A lot of Waite’s plans for the Bear River football team, which he spoke about in a phone interview with the Standard-Examiner on Friday, involve outreach to the youth football teams that feed into BRHS so players and coaches are familiar (not that they weren’t already) with the coaching staff.

“I want to build up those youth programs, I want to work with all those coaches at the youth level and middle school and, ultimately, I want to create some excitement going into Bear River,” Waite said. “Hopefully that will build some numbers, and with numbers comes depth and you need depth to win some football games, so hopefully that will start to build.”

Waite will do a meet-and-greet at 5:30 p.m. Monday, Dec. 20, in Bear River High’s gymnasium.

He replaces Chris Wise, Bear River’s all-time winningest coach, who the school removed as head coach earlier this fall after 20 seasons at the helm.

Waite graduated from Ontario High in eastern Oregon, then played quarterback at Eastern Oregon University, an NAIA school in La Grande, and coached there for two seasons (2016-17) after an injury ended his playing career.

He graduated from EOU with a bachelor’s degree in history and got his master’s degree in teaching from EOU as well.

Waite said he doesn’t have a ton of connections in Utah, but got a call from a friend who’s an assistant coach at Ridgeline High (in the same region as Bear River) who told Waite a little about BRHS.

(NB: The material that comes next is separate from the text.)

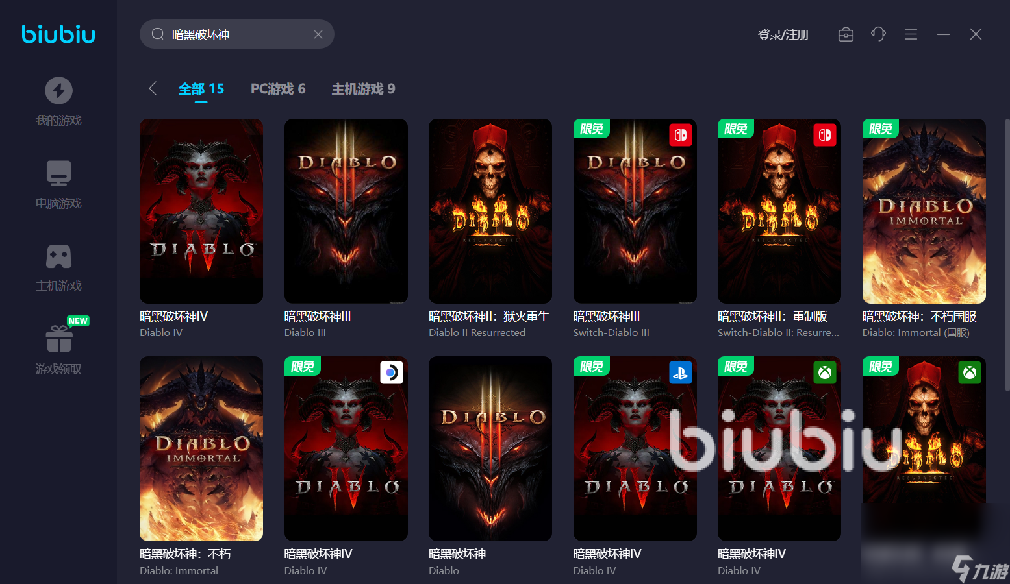Open PC Games (电脑游戏) sidebar icon

(58, 173)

“My dad was actually in Rigby, Idaho, for quite awhile so not too far from the area, so I was a little bit familiar with it. But once I got down there and saw the facilities and did the interview, I was like, this is a good spot,” Waite said.

His dad, Randy, is a longtime football coach in Idaho and Oregon, so Trampis grew up as a coach’s son and knew what he wanted to do from an early age.

“Even when I was playing still at Eastern (Oregon), I went to coaches clinics with him, I’d skip some workouts and get it approved and go to coaching clinics with my dad,” Waite said.

As for the name “Trampis,” no, he hasn’t met anyone else with the same name. Older folks hear the name and think he’s named after the main villain, which is spelled Trampas, from the 1960s Western TV show “The Virginian.”

“But then I have to tell them, no my dad just had a really good running back at one point, and his name was Trampis and he thought it was cool, so he named me Trampis,” Waite said. “But he cursed me. I can’t order anything at restaurants or anything because then they’re like, ‘are you sure? Are you sure that’s your name?’ Yeah, it is.”

Waite won’t be at BRHS full-time until early June, he said, but plans to make a couple trips to Utah in the spring to help oversee offseason activities at times.

Scheme-wise, Bear River’s been a few different things recently, with different types of spread and power run formations on offense.

“This past year (at Eagle Point) we ran a traditional spread, the year before we did a spread with kind of just a wing-back most of the time. We were a down blocking scheme for the most part, so we ran a lot of power, trap, counter, all those things. And in the passing game, a lot of it came from what I learned at Eastern, so it’s like a run and shoot offense a little bit,” Waite said.

He added he’d like to be more of a spread offense and zone blocking team — of course, any scheme is completely dependent on the athletes a given team has.

A lot will happen between now and Bear River taking the field for the season opener next August.

Waite’s wife, Jessica, is expecting the couple’s first child in January, Waite has to figure out the rest of the coaching staff, finish out his teaching contract in Oregon and then move to Utah to try and turn around a program that’s hit a rough patch the last four seasons.

“I’m just really excited about the community and how much they’re invested in the athletics program, really excited about leading the program,” Waite said. “It’s going to be tough, but I’m really excited to meet the players and start putting my own stamp on it and getting that thing started.”